Oracle generates schema and table stats to help its query optimizer do its job. These statistics need to be regenerated periodically, particularly after inserting a lot of rows into fresh tables, or after deleting a large number of rows. See this Oracle gather statistics document for more details.
Gathering schema statistics can take some time particularly on large tables and usually this is performed nightly via a scheduled job setup by your DBA. However, it can be useful to trigger this manually from your Java EE web application. Here are two approaches for doing this using Java EE 6, JPA 2.0 and Eclipselink.
The first approach simply uses a JPA native query:
//JPA Native query approach
Query q = entityManager.createNativeQuery("BEGIN DBMS_STATS.gather_schema_stats(ownname=>?); END;");
q.setParameter(1, "FOO"); //FOO is the name of the schema you want to gather stats on
q.executeUpdate();
The second approach uses native Eclipselink PLSQL support.

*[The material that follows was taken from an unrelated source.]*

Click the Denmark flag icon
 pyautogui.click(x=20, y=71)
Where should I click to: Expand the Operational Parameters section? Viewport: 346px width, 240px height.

It's overkill but an interesting exercise none the less:
PLSQLStoredProcedureCall call = new PLSQLStoredProcedureCall();
call.setProcedureName("DBMS_STATS.gather_schema_stats");
call.addNamedArgument("ownname", JDBCTypes.VARCHAR_TYPE, 8);
DataReadQuery q = new DataReadQuery();
q.addArgument("ownname");
q.setCall(call);
List qArgs = new ArrayList();
qArgs.add("FOO"); //Name of our schema
//Obtain the native Eclipselink entity manager and session to execute the stored procedure call in
JpaEntityManager jpaEm = JpaHelper.getEntityManager(entityManager);
Session s = jpaEm.getActiveSession();
s.executeQuery(query, queryArgs);
Both of these samples are part of a method which is on a EJB 3.1 stateless session bean. In this case we leverage the EJB 3.1 no interface local bean construct to simplify things.
As mentioned, running gather stats can take a long time and it does not provide incremental status updates of its progress. To accommodate this I have created a light weight asynchronous task framework using EJB 3.1's @Asynchronous functionality, JAX-RS, and CDI deployed to Glassfish 3.1. Using this framework I am able to make a call to my web application using ReST which will kick off an asynchronous generate stats task. I can then poll the web application via ReST to find out when the task has completed. I'll post details of this in future articles.